Wildcard - Danny Gouker

F$F F$F! - Five Dollar Ferrari

I think I have to include this one, because last week I found myself, once again, telling someone I just met about this record. Track 1 is one of my favorite pieces of recorded music and I found this music because I was Facebook friends with Brad (even though I didn't know him that well yet) and he posted the Bandcamp link to his wall. I sort of idly clicked on it while trying to stop procrastinating, but got sucked in for the whole record. When I first heard it, I think what really drew me in and impressed me about it was how patient and slow moving it was while still drawing me in emotionally and pulling me along. It's a feeling and aesthetic that I generally feel completely incapable of creating myself and I really admire it. This record also got me interested in the whole body of work presented by Prom Night Records and is representative of the way other young musicians, especially trumpet players, in Brooklyn are continuing to inspire and surprise me.

mount-erie

I got into this while checking out some of Kenny Warren's music (oh hey another young trumpet player in Brooklyn) and he said one of his songs was influenced by Phil Elverum, who's the main person behind the Microphones.

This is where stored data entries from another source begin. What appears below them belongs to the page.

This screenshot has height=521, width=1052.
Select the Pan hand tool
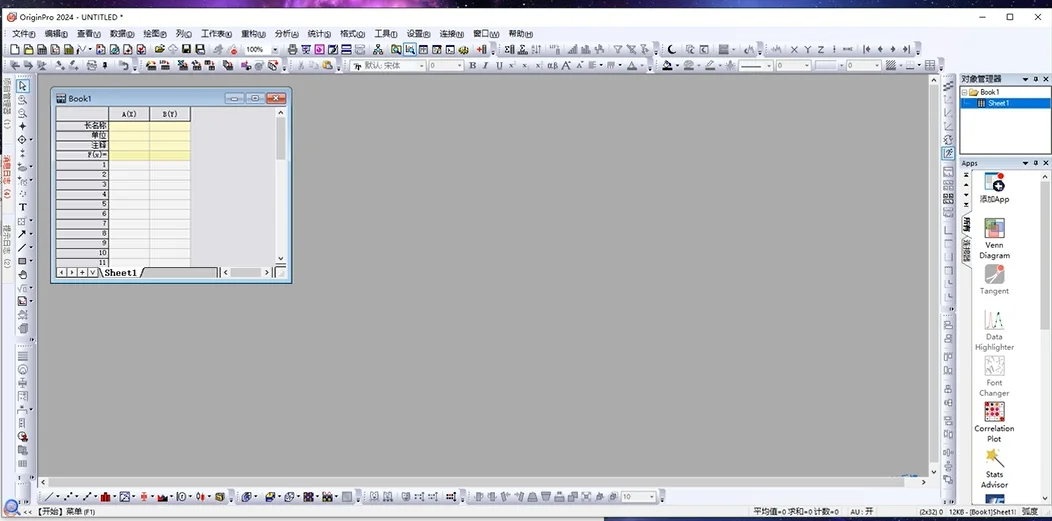[23, 274]
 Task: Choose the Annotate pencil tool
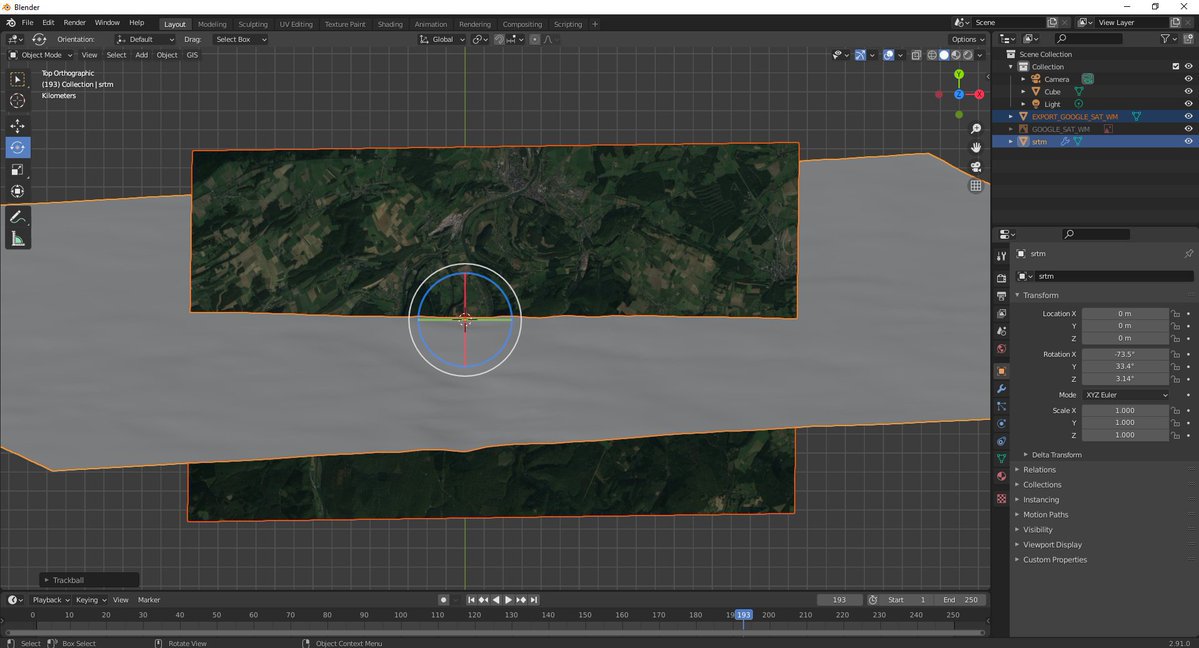[x=18, y=217]
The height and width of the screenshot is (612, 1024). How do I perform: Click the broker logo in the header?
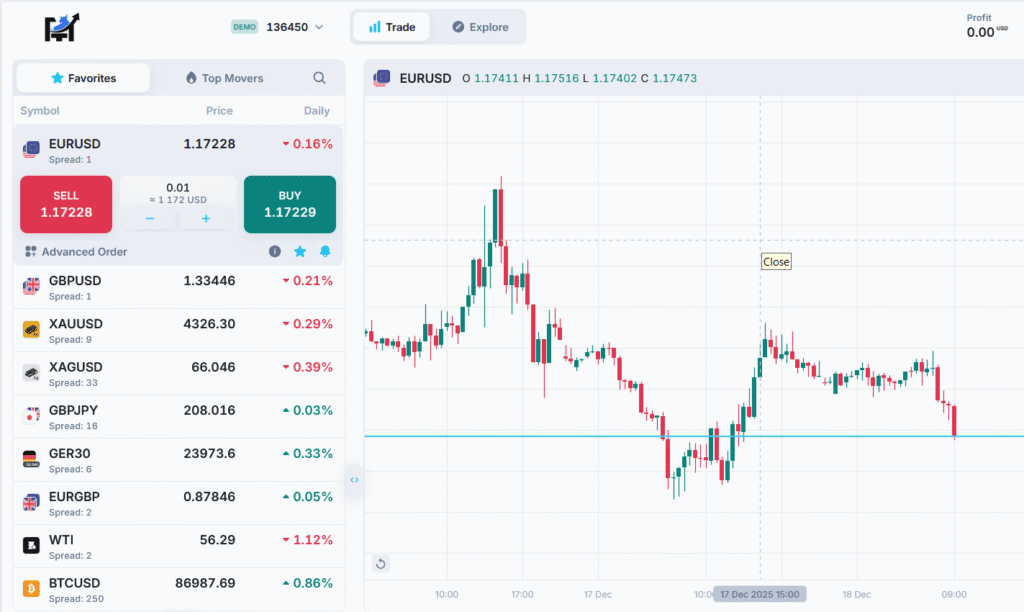click(x=61, y=28)
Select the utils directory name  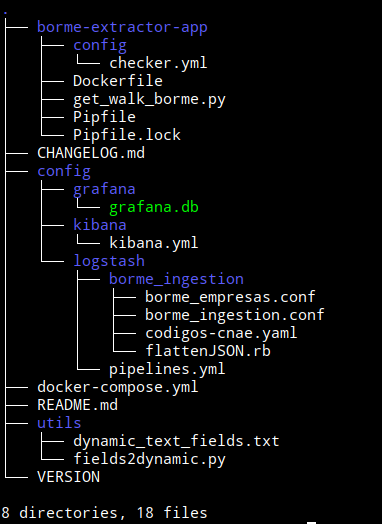[x=59, y=423]
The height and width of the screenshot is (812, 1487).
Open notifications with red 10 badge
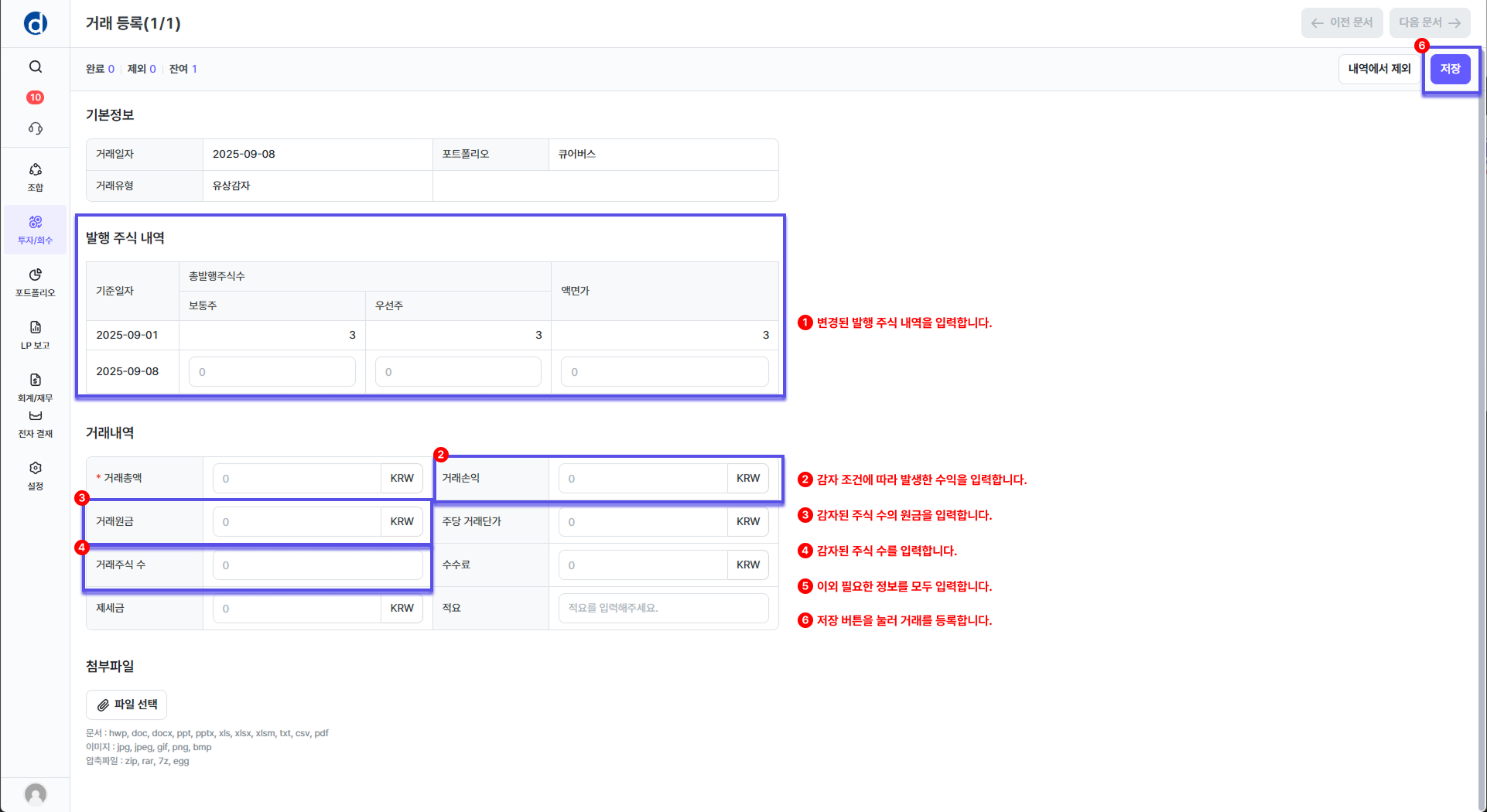point(36,97)
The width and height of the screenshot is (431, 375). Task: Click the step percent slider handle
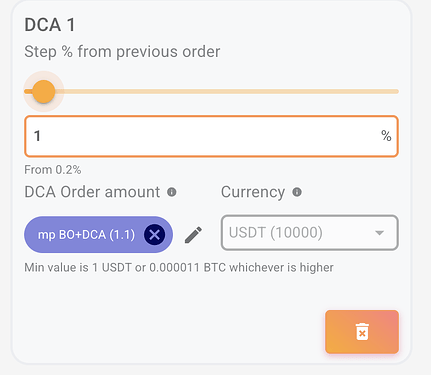point(44,91)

That was maybe a month ago and now I've got four of these records that I've had on repeat. I think a few critics say that "The Glow pt. 2" is the best record by the Microphones, but I really like to listen to records straight through and get a good feel for the whole record, and I think Mt. Eerie rewards listeners who do that. The whole record works as one integrated suite, segueing throughout and referencing previous material, even though each song could stand alone. There's also a really interesting paradox throughout, where there is a rich, expansive, almost opulent soundscape, but Phil sings softly and simply, often low in the mix. For me it has this feeling of seeing yourself in relation to something large, frightening, and mysterious. It seems like Phil also reuses and gives new context to some of his material, and there's a nice moment at the beginning of the record, during the extended intro on "The Sun" where you can hear some of the instrumental parts from "The Glow pt. 2" if you're listening really closely with headphones. Another one of my favorite parts is when he says something about "scary trumpets" in the lyrics and a bunch of weird scary trumpets come in and it's the only time there are trumpets on the record.

 

It seems like I go through cycles where I get really stuck on one artist or record for 3-6 months and just keep listening over and over, poring over all kinds of little details and just generally obsessing. I'm coming to a point where I've just gotten over playing all of Joanna Newsom's records on repeat, but it's worth mentioning here, because there was a good six months where I listened to barely anything else. It's hard to pick between her three records, Milk-eyed Mender, Ys, and Have One on Me, because they're all different and together have a really interesting progression as Joanna's music has developed. Ys is really special, though, because of the way some of these very long songs with intricate arrangements come together (and there's evidence she does it live, too, which is also impressive). My favorite two tracks are probably Emily and Only Skin. They're both similar in that they're long (12 and 16 minutes) with dense, nuanced lyrics throughout that hardly repeat, if at all. Both songs are propelled forward by the way Joanna manipulates her voice throughout, giving a feeling of urgency to every word, even if the whole song feels like a book.

Danny Gouker is a Brooklyn based trumpeter and composer whose band Signal Problems recently released their debut album on pfMENTUM.